3. Act: Push messages to the user only when they are hyper-relevant and allow users to train your systems easily. Experiences driven by ambient intelligence need to react quickly to events or signals from the user. The systems also need to proactively support via pushes and alerts. Consider Google Glass, with its subtle conveyor belt of alerts about locations, meetings, and other augmentations of the real world that consumers can either ignore or act upon. Users must be able to calibrate these push messages to train the system to respond appropriately.

An ambient intelligence approach to experience design will increasingly be necessary over the next few years. Without this approach, the signal-to-noise ratio will be poor and the experience will be bad.

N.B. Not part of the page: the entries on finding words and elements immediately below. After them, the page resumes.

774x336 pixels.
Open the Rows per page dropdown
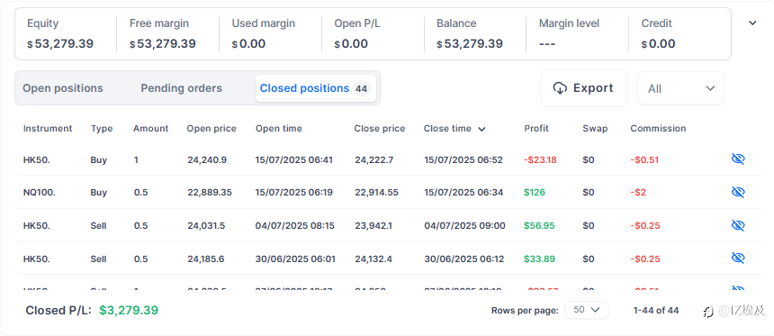pyautogui.click(x=587, y=310)
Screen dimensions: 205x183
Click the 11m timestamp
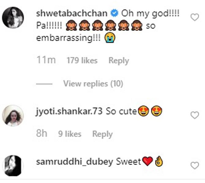46,60
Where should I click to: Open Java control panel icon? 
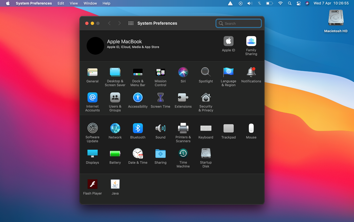click(115, 184)
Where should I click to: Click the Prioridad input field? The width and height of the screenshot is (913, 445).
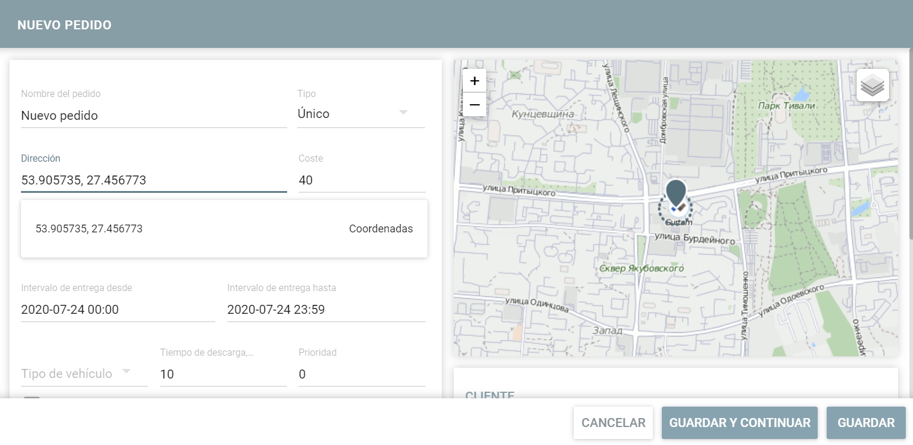(x=361, y=374)
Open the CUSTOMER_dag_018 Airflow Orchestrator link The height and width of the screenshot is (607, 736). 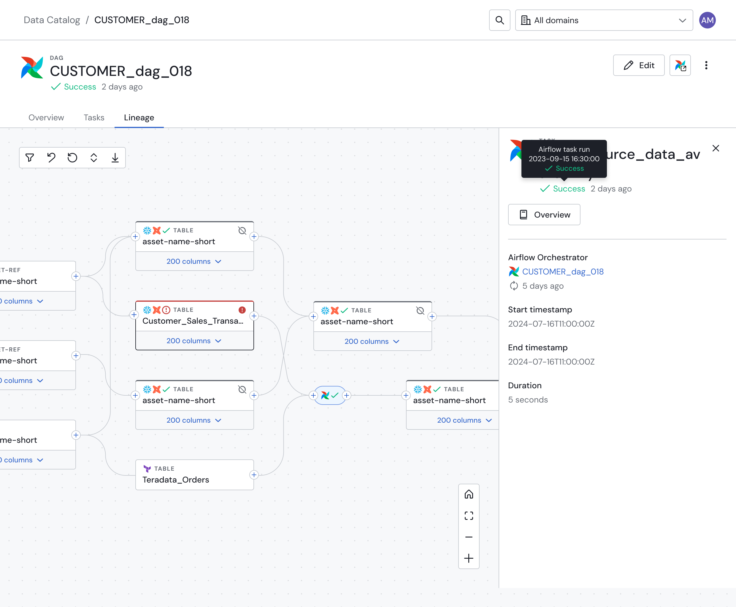pos(563,271)
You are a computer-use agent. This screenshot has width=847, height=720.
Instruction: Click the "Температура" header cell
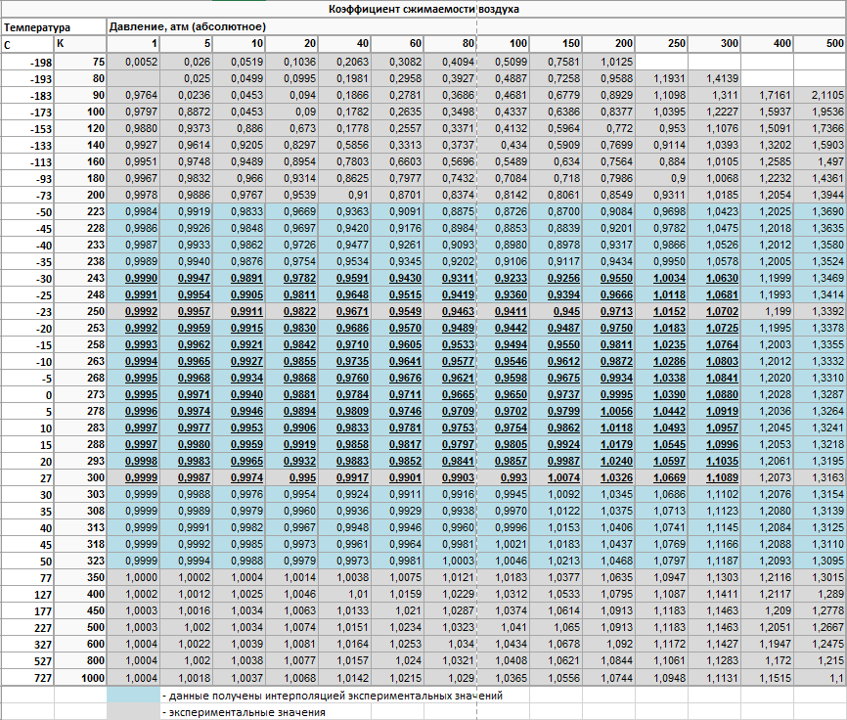tap(39, 26)
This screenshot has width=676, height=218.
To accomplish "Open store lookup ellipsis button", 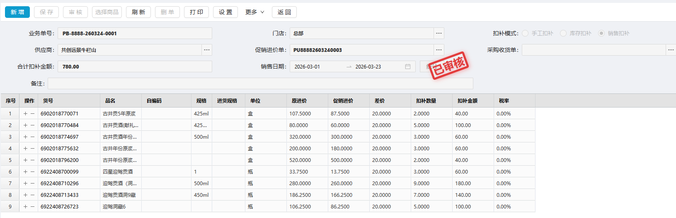I will pyautogui.click(x=439, y=33).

Estimates for this new dawn have been penciled in for around 2020, but the technologies needed to deliver it are all present today—albeit unevenly distributed. Public spaces are the most complex, so in the short and medium term, it's likely we will see ambient customer experiences in dedicated retail environments and in the home, where more control of the digital and physical ecosystem is possible.

What benefits will ambient intelligence bring to the customer experience? Future users won't have sore thumbs from jabbing at screens as we do; their technology will be hidden away, continually listening to them and anticipating what they need. They will train it like a pet through their voices, faces, and gestures—and they'll see our continual button-clicking as efficient as starting a fire with a flint.